Since a certain friend of mine keeps asking what features I need in Rust and then forgets the answer, here I decided to write it all down. Hopefully it will become outdated sooner than later.
And I’d like to start with some explanations and conditions. I develop a certain multimedia project so I have certain common flows (e.g. processing 16×16 macroblocks in a frame) and I’d like to be able to optimise for them. Also I do not like to use the nightly/unstable version of Rust (as those unstable features may take an extremely long time to hit stable and they change in the process, as it happened to asm!{}
support to give one example). And finally I do not accept the answer “there’s a crate X for that”—out of design considerations I prefer to avoid external dependencies (short explanation: those get out of control fast; my encoder and player projects depend only on my own crates for doing everything but the player additionally pulls sdl2
dependency and suddenly it’s 33 crates instead of 19; IIRC with a newer version of sdl2
crate the total number gets to fifty).
Anyway, here are the features I miss with some explanations why that should be relevant probably not just to me.
Better data annotation
As I mentioned in the beginning, one of my common flows is processing macroblocks in frame. That means dividing frame plane into strips of 16 lines and doing something with a block at certain offset inside that strip using a step larger than that block width. So I’d like to be able to tell the compiler that it needs just one check before the per-line iterator to tell it that since I access only first N
elements from M
lines of size S
then data array size (M-1)*S+N
would be enough for all such cases and the loop can be unrolled and checks for premature loop end and out-of-bounds access can be dropped.
Okay, I understand that it’s a bit too tricky and .chunks_no_less_than()

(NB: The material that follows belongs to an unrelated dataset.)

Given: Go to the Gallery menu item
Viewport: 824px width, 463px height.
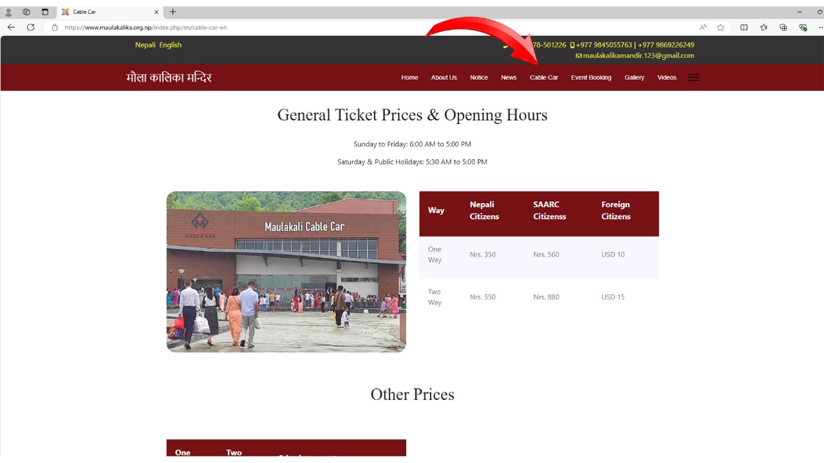Looking at the screenshot, I should click(634, 77).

would be rather monstrous but what about a common way to tell that the slice is long enough? It’s the related scenario: I have some part of the line and I’m working only with first eight pixels. So what is the proper way to tell the compiler it’s long enough? I know at least three solutions:
let _ = line[7];
(looks nice and simple but does compiler take the hint?);assert!(line.len() >= 8);
(it’s a bit clearer on meaning but the same concern stays);let arrayref = <&[u8;8]>::try_from(&line[..8]).unwrap();
(the last time I checked if the slice is longer than required the conversion will fail so it’s an additional check).
And how to extend that to, say, .chunks()
iterator to tell the compiler that the loop should run exactly N times and not merely “no more than N”? I’m too lazy to test but I hope rustc
is smart enough to make a constant loop when the input is a fixed-size array.
Better assembly support
The alternative is to do various critical bits in inline assembly but Rust disappoints there as well. Writing a single function with inline assembly is nice (even nicer than in C), but at least my needs require writing about the same function for different input sizes (e.g. performing the same block interpolation for 16×16 or 4×4 blocks). And writing such templates is inconvenient at best and next to impossible at worst.
First of all, it’s impossible to generate a new function name by pasting its base name and size together without an external crate (and the documentation for an experimental std::concat_idents
states explicitly that it’s not usable for that purpose).
Second, asm!{}
currently does not support taking constants or function names as its parameters (both are being worked on in nightly but who knows when they’ll be in stable). You can somewhat work around it but it’s very inconvenient and there may be not enough free registers to pass input constants.
Third, the current Rust macro system is not well-adapted for writing inline assembly templates. By that I mean I don’t know a good way to make macros e.g. insert some instructions into asm!{}
body depending on some external condition (nor make use of e.g. “.if {size} == 8” assembly directive inside the code). From what I heard macro_rules!
and asm!
can’t play together well because of the way they both are implemented so I don’t think this will ever be resolved (but being able to invoke a bit of internal assembly macro programming would be enough).
The sad thing is that writing portable x86 assembly is tricky thanks to the different ABIs so stand-alone assembly needs some macro definitions in order to understand how the parameters are passed to a function and what registers should be saved if they’re touched. This immediately makes you wish to have a C compiler instead. So with Rust it would be possible to work around those annoyances by making the Rust compiler deal with the proper function prologues and register names and just write the assembly code you need. But the current shortcomings make it rather hard to write code that references external variables and functions let alone templating. And don’t propose intrinsics—I’ve tried them as well and found horrible.
And that’s about it. Since I can’t remember any other annoying things it means they are not important. But being not able neither to tell the compiler that it should be able to optimise these specific parts of code is sad. Not being able to write them in assembly is doubly so.